__BEREITGESTELLTER TEXT__:
________________________________________

# Festplattentür von 800D



## Zaucher (18. August 2010)

*Festplattentür von 800D*

Hallo,

Bin heute mit dem Fuß an die offene Tür der Festplatten (Front) hingekommen. Dabei sind wohl 2 Plastiknippel abegebrochen, wesshalb diese nicht mehr hählt.
Jetzt meine Frage:

Wo kann ich diese Ordern und vorallem was kostet der Spaß


----------



## ELPR1NC1PAL (19. August 2010)

*AW: Festplattentür von 800D*

Bitte mal CSGEurope@Corsair.com Anschreiben mit der Bitte um Ersatz, sollte für gewöhnlich kostenfrei abgewickelt werden  - aber kein Gewähr darauf 

Rechnungskopie, Adresse etc. mit beischreiben wohin es geliefert werden soll etc.


----------



## Zaucher (24. August 2010)

________________________________________

[Einträge aus einem Datensatz]
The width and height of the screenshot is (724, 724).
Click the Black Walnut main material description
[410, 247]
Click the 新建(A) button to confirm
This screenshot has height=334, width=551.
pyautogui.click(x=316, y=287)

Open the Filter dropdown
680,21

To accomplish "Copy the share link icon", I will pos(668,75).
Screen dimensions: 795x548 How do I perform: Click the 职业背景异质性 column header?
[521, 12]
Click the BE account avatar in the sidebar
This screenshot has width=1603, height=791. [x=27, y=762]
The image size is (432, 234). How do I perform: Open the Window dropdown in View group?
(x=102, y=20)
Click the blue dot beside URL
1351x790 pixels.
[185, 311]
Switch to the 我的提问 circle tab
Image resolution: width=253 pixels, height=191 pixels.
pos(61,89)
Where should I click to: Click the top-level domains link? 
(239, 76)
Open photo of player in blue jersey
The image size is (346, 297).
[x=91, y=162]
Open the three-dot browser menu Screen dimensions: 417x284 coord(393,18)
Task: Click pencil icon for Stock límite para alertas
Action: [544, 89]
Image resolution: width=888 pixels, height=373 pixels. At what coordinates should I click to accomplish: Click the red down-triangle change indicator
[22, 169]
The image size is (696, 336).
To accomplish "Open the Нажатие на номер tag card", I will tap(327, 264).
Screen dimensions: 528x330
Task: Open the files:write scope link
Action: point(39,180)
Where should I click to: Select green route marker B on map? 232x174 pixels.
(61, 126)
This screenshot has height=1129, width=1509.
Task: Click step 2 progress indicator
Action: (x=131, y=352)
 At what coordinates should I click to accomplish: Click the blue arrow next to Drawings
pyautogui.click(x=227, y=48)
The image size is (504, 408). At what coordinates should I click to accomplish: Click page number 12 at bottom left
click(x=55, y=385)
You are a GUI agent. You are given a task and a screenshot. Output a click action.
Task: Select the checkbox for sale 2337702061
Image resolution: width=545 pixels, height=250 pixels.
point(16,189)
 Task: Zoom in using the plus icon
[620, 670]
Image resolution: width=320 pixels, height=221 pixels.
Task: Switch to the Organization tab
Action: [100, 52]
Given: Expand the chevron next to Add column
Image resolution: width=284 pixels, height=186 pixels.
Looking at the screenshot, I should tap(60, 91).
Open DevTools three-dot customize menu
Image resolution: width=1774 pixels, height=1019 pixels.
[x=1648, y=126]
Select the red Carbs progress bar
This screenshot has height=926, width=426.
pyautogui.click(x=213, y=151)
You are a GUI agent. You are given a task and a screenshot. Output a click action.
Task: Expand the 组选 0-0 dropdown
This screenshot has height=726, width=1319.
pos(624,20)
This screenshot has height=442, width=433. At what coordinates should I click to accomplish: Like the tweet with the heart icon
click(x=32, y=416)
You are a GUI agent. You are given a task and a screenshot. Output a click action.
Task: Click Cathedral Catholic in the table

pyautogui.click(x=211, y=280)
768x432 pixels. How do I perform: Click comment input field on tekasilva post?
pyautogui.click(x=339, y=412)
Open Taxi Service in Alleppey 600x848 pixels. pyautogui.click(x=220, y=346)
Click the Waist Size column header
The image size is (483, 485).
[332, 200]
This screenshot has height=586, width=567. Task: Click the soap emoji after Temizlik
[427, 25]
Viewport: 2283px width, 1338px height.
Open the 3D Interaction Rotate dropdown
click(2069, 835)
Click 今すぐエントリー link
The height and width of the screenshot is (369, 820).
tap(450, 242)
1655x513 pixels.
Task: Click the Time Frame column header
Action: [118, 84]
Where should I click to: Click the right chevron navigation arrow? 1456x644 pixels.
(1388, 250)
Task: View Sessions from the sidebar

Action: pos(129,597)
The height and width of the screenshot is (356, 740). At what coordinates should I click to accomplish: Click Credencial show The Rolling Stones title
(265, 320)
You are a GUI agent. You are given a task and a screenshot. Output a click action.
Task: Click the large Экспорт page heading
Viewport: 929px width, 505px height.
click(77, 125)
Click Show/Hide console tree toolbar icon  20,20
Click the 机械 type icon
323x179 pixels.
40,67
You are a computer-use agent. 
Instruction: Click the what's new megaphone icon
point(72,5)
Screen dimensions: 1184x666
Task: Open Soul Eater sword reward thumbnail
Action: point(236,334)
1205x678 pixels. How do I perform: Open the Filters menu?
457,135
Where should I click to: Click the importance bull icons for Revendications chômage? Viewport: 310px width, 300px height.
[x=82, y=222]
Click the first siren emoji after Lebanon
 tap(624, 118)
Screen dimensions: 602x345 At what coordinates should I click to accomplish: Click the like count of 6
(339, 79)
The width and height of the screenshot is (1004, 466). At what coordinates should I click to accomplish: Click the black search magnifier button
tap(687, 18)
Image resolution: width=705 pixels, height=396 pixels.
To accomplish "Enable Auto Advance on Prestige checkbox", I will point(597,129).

________________________________________

__AUFGABEN__:
(A) Entnimm dem Forumsthread zur Festplattentür wortgetreu den Abschnitt, der bei den Worten „## ELPR1NC1PAL (19.“ beginnt und nach den Worten „werden soll etc.“ endet.
(B) Schreibe aus den Einträgen nur die Zeilen unverändert ab, die bei der Zeile mit „You are a computer-use agent.“ beginnen und nach dem Ende der Einträge aufhören. Beide Enden gehören dazu.
Der Text und die Einträge haben nichts miteinander zu tun.

__LÖSUNGEN JE AUFGABE__:
(A)
## ELPR1NC1PAL (19. August 2010)

*AW: Festplattentür von 800D*

Bitte mal CSGEurope@Corsair.com Anschreiben mit der Bitte um Ersatz, sollte für gewöhnlich kostenfrei abgewickelt werden  - aber kein Gewähr darauf 

Rechnungskopie, Adresse etc. mit beischreiben wohin es geliefert werden soll etc.

(B)
You are a computer-use agent. 
Instruction: Click the what's new megaphone icon
point(72,5)
Screen dimensions: 1184x666
Task: Open Soul Eater sword reward thumbnail
Action: point(236,334)
1205x678 pixels. How do I perform: Open the Filters menu?
457,135
Where should I click to: Click the importance bull icons for Revendications chômage? Viewport: 310px width, 300px height.
[x=82, y=222]
Click the first siren emoji after Lebanon
 tap(624, 118)
Screen dimensions: 602x345 At what coordinates should I click to accomplish: Click the like count of 6
(339, 79)
The width and height of the screenshot is (1004, 466). At what coordinates should I click to accomplish: Click the black search magnifier button
tap(687, 18)
Image resolution: width=705 pixels, height=396 pixels.
To accomplish "Enable Auto Advance on Prestige checkbox", I will point(597,129).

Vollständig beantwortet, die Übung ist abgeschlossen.